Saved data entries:
*** Block opens ***

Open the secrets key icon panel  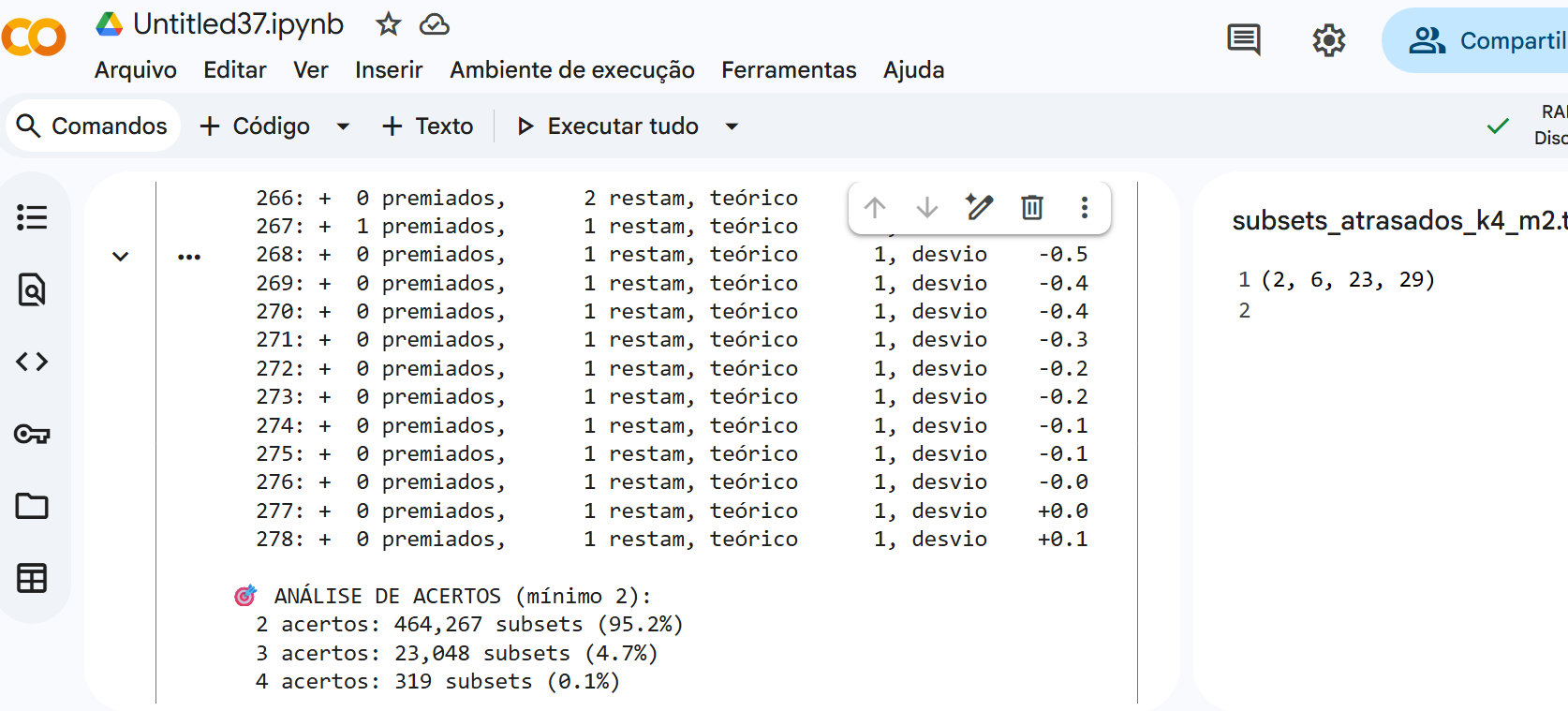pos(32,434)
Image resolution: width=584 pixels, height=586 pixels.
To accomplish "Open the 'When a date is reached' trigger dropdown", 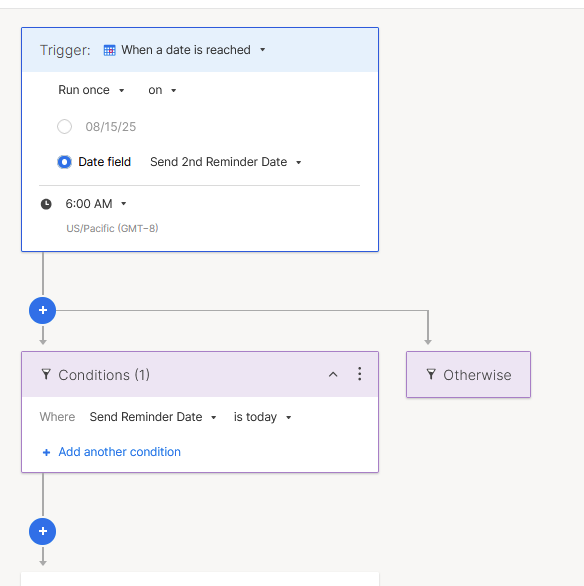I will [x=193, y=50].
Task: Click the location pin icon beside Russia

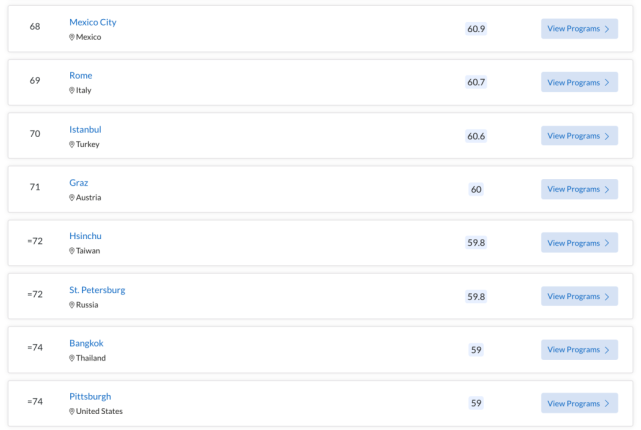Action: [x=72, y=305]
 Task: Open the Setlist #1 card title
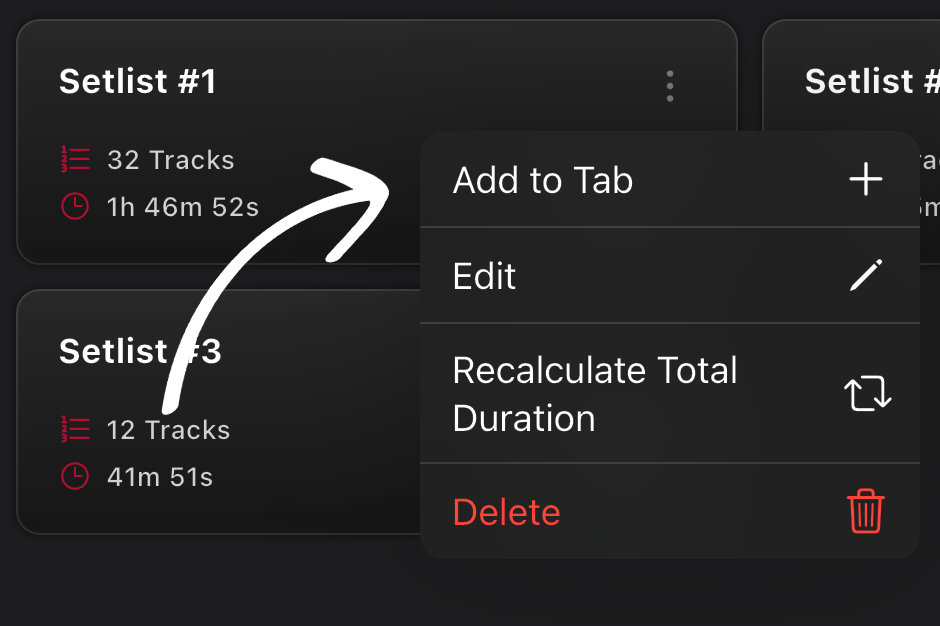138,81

*** Block closes ***

• **Aim of the exercise**
The lines from the one that contains "Task: Click the" through the end of the data, repeated exactly and with no pictures, make up the whole answer.

• **Solution**
Task: Click the location pin icon beside Russia

Action: [x=72, y=305]
 Task: Open the Setlist #1 card title
138,81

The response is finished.